- [Required work]
1: In the travel piece about Michigan's beach towns, which Muskegon beach has no parking charge?
2: Rewrite the stretch of the travel piece about Michigan's beach towns from "Michigan. Or Michigan's" through "and you're there.", putting "western shore" in place of "west coast".
3: Write the next part of the travel piece about Michigan's beach towns, picking up after its final sentence.

- [Passage provided]

At one table, a twentyish woman sits with a group of friends, quietly strumming a guitar.At other tables, couples and small groups, some decked out in biker leathers, tend to their beers and burgers, and chat.

Though the sun is still a few hours from disappearing into the blue waters to the west, only a few barefoot, bikinied and bronzed players romp amid the volleyball nets that sprout from the fine-sand beach next to the deck.

A light breeze off the water keeps the 80-plus-degree day very manageable.

Life is good.

This could be Key West.

Or Barbados.

Or Baja California.

Or . . . Michigan.

Michigan?

Michigan. Or Michigan's west coast, to be more exact.

And it's not far. Just head south out of town, take a left at the end of the lake, another left at the other side of the lake and you're there.

You can't miss it.

For more than a century, Chicagoans have been swarming to western Michigan's beach towns like flies to a fish-cleaning shanty. But, unlike the flies, they're welcomed by towns whose economies at one time may have relied more on fishing and logging than bed-and-breakfasts and boutiques.

On a four-day trip up the coast from New Buffalo to Muskegon near the end of June, my wife, Bonnie, and I found that, even on hot days, those dunes-enveloped beaches with that toasty warm, powder-fine sand never seemed crowded. And, there's no need to jockey for position when browsing the boutiques, galleries and antique stores of the area (well, except maybe in Saugatuck).

Now about those beaches: Expect to pay for parking (five bucks seems to be a popular figure) to get to most of the town beaches, unless you want to park farther away and hoof it. A notable exception is Muskegon's lovely beach with the lovely name, Pere Marquette, where the Mission West restaurant sits. There's no charge to park here, and the drive to the beach might make you think you're on a barrier island as you look at the houses and cottages along the road whose front yards are completely drifted over with that fine sand.

- [Entries for locating words and elements]

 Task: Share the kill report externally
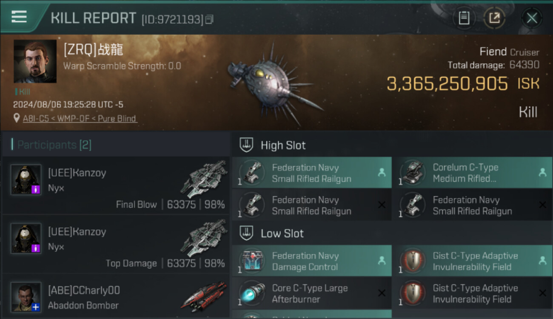point(494,18)
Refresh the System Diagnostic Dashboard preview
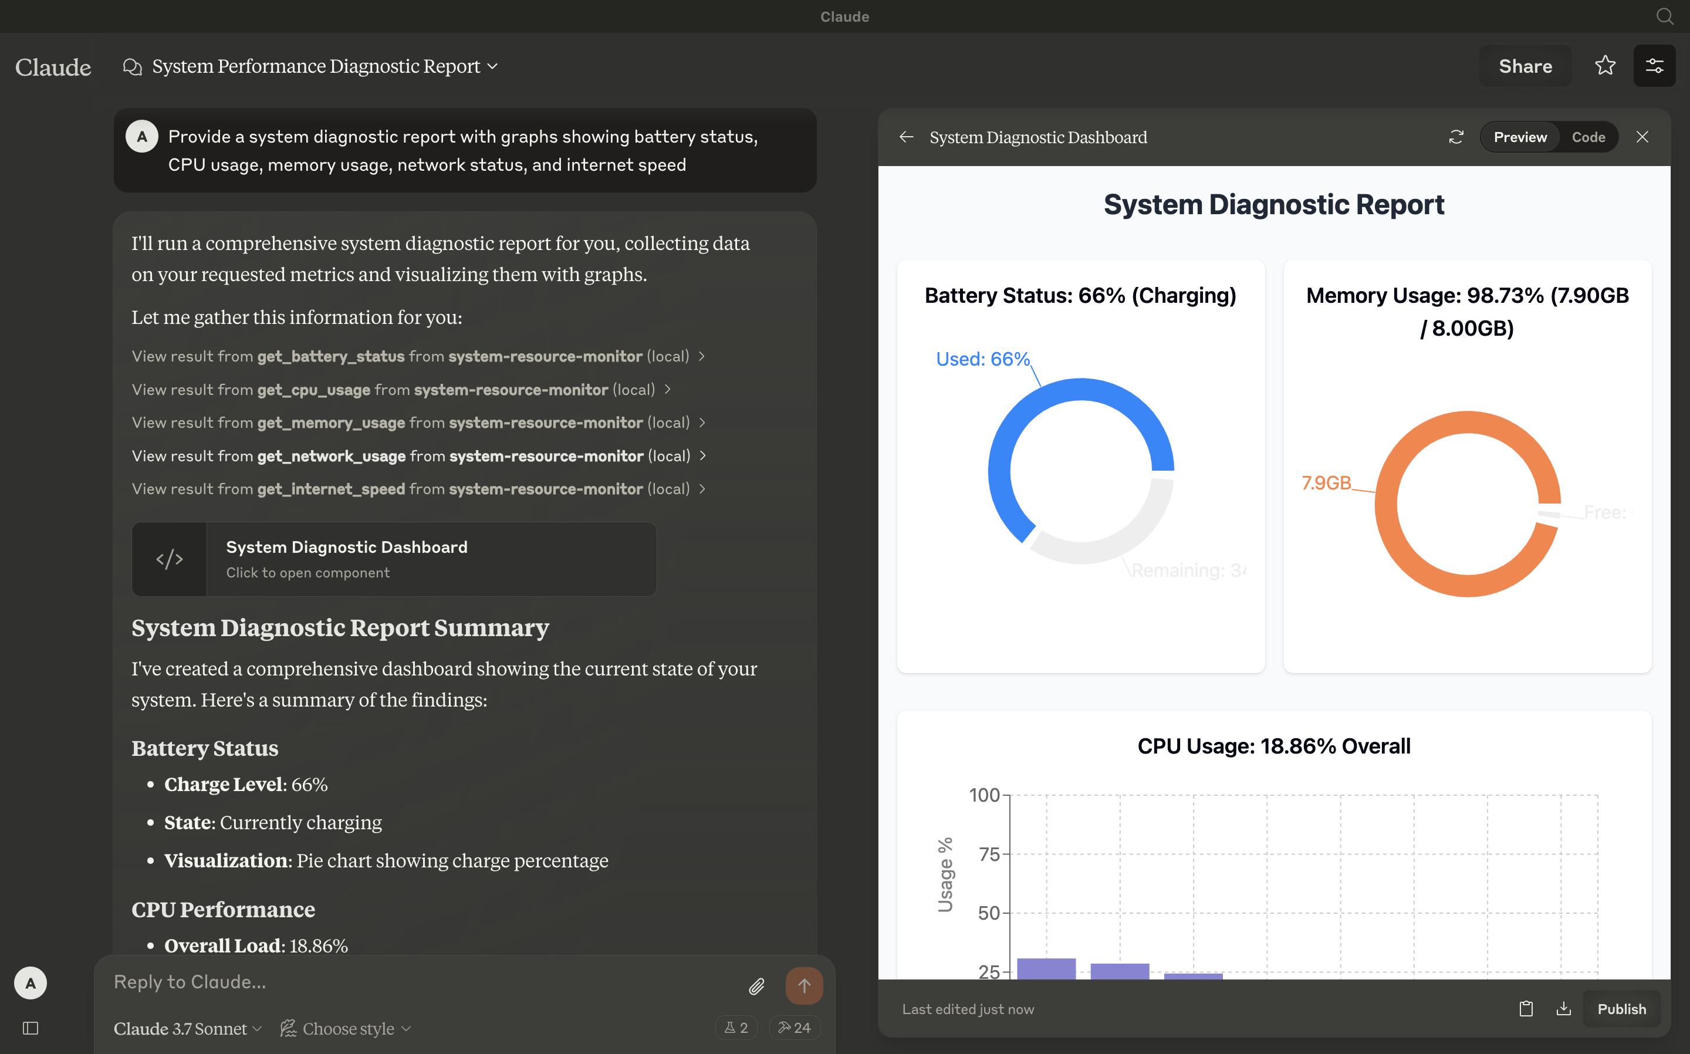 1456,137
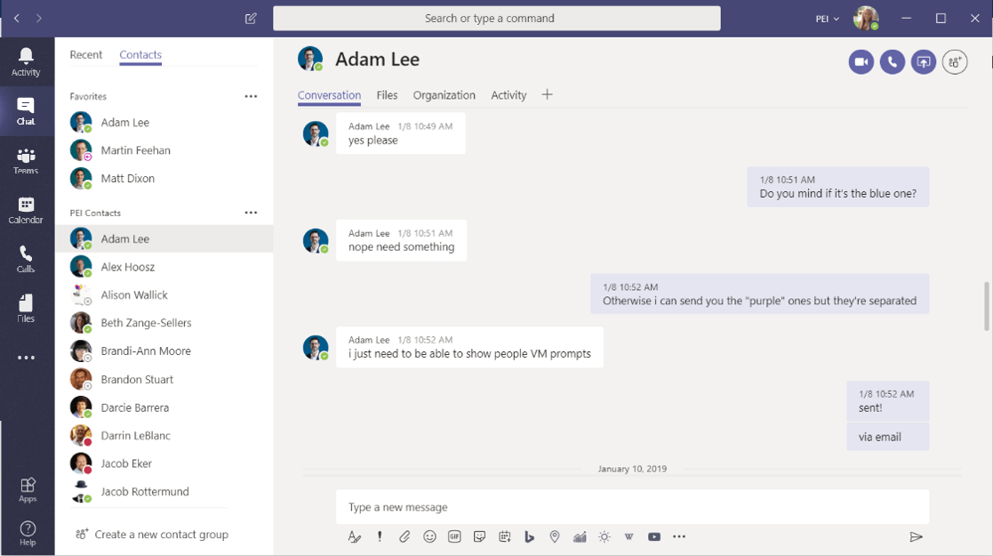Set message delivery importance

(380, 536)
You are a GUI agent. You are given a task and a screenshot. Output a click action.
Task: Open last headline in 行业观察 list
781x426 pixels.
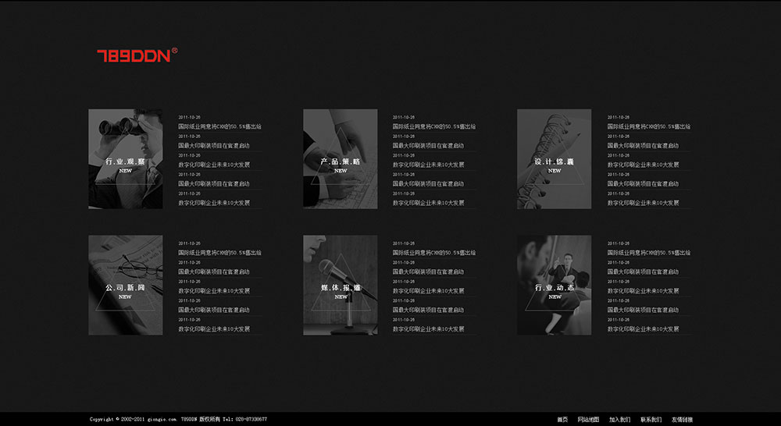coord(214,203)

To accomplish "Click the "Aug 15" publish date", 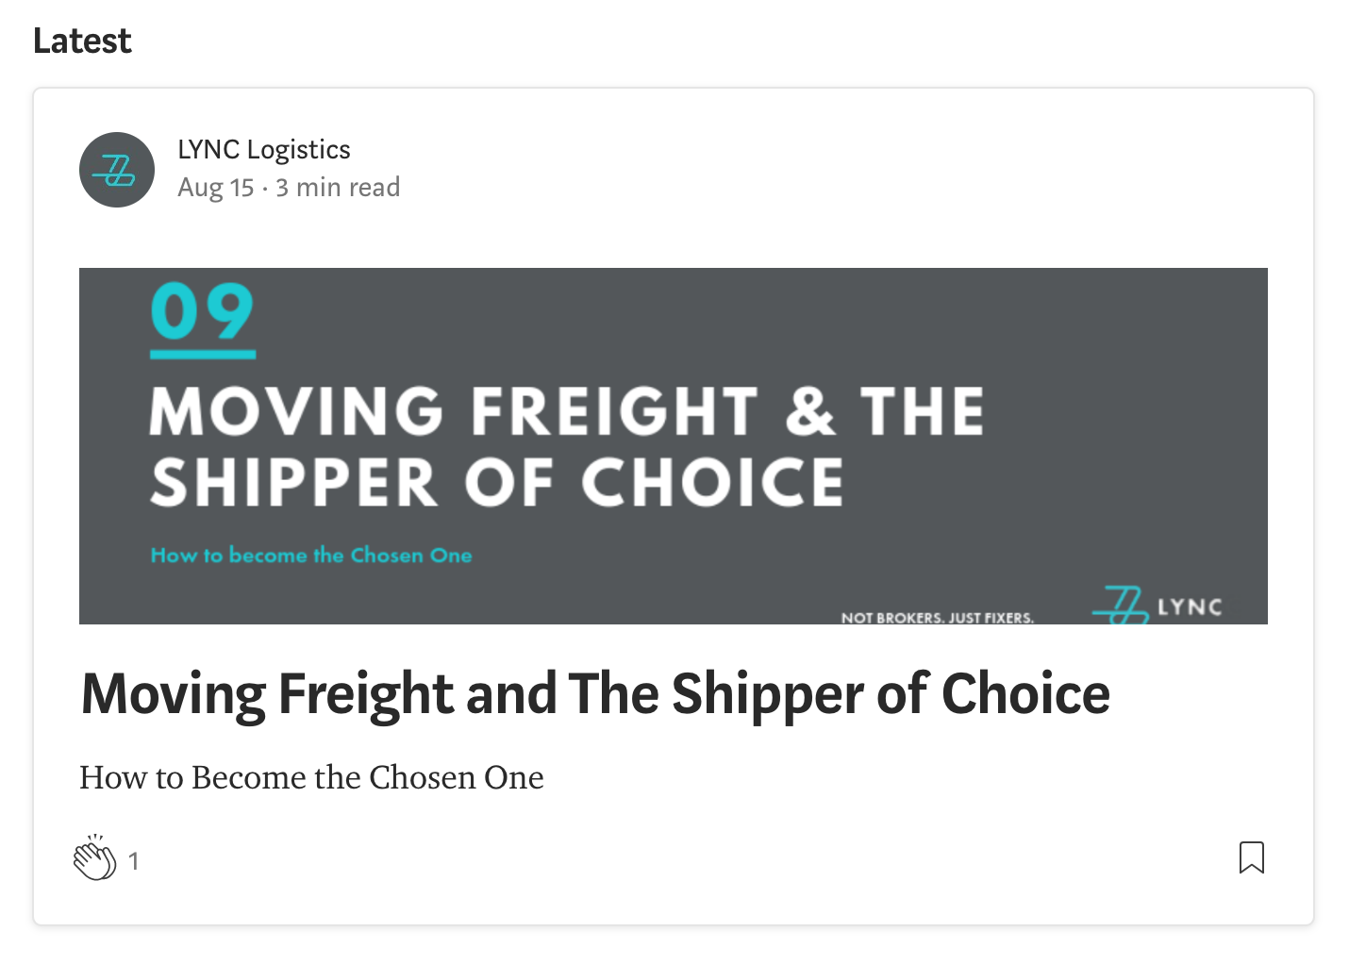I will (216, 188).
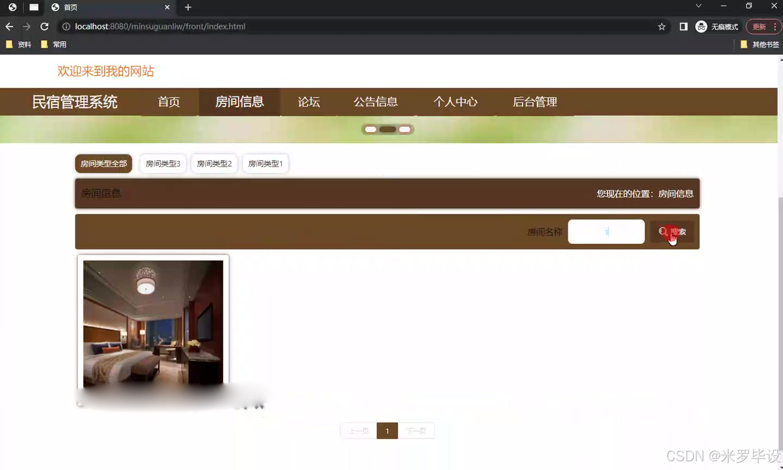This screenshot has height=470, width=783.
Task: Select the 房间类型全部 filter
Action: coord(103,163)
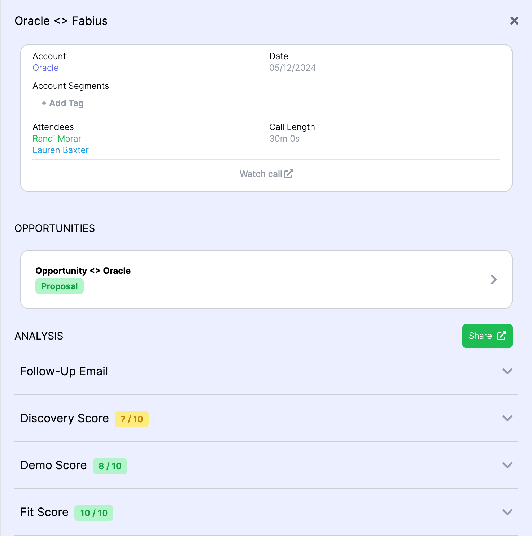Click the 10 / 10 Fit Score badge

(x=94, y=513)
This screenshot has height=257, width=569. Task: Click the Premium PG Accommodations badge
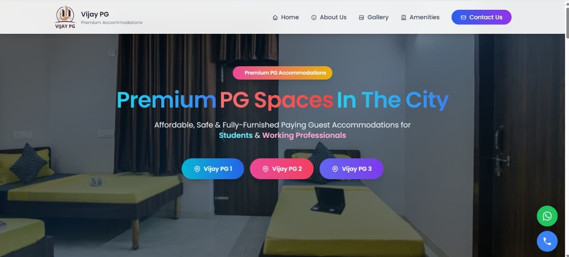(282, 73)
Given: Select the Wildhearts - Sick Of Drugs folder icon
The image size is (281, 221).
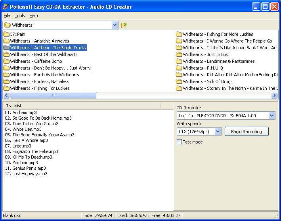Looking at the screenshot, I should tap(179, 81).
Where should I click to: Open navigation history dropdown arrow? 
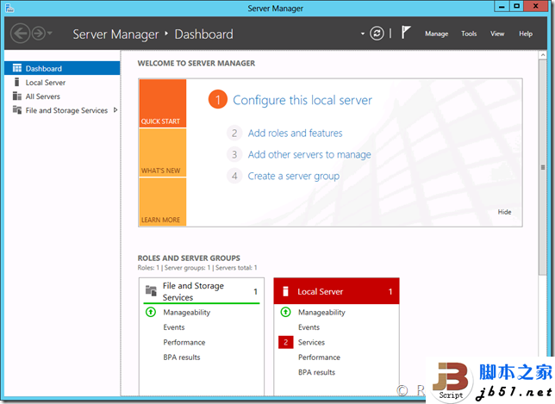coord(51,34)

- [Answer list]
1: Pere Marquette

2:
Michigan. Or Michigan's western shore, to be more exact.

And it's not far. Just head south out of town, take a left at the end of the lake, another left at the other side of the lake and you're there.

3:
From New Buffalo to Muskegon there also are eight state parks that allow beach access.

At Warren Dunes State Park, between Union Pier and St. Joseph, we watched families with more energy than us slog through deep sand trying to gain the top of the 240-foot-high dune that backs the beach. The dunes that form on this side of the lake are compliments, primarily, of the wave action and prevailing west winds that drive the powdery sand onto the shoreline and inland. The road and parking lots that separate the beach from the dunes are constantly under attack by Mom Nature as evidenced by the sand drifts that appear and disappear with the whims of the wind.

But, you don't have to be a beach bum to appreciate these state parks. They also offer up a variety of trails for hikers. At 9:30 on a Sunday morning I had a trail in Saugatuck Dunes State Park, north of Saugatuck, all to myself. Well, that's not totally true. The female white-tailed deer that was munching on vegetation about 50 feet off the trail shared the morning with me, while maintaining a wary eye.

Maybe it's private, maybe it's not

But back to the beach. We got another lesson in beach access at the beginning of our trip, in New Buffalo and `suburban' Union Pier, where we stayed the first night at the Warren Woods Inn, a nicely done eight-room bed-and-breakfast. After dinner, we drove along Lakeshore Drive in Union Pier, a drive that suggested this is a land of haves and have nots as we passed private house after private house and signs warning "Private Beach" and "No Public Access."

When we finally did find a narrow public access not far from our inn, I was puzzled on reaching the shoreline to see "Private Beach" signs on both sides of the probably 100-foot-wide public access, though we saw a number of people walking along the "Private Beach."

The next morning at breakfast (at a civilized time, unlike many B&Bs; more on this in the If You Go box) Paulette Herkert, who owns the inn with husband Bob, explained away the puzzle. The beach--that is the area washed by the lake's waters, is public land. The accesses, which get you down to the beach, may be private.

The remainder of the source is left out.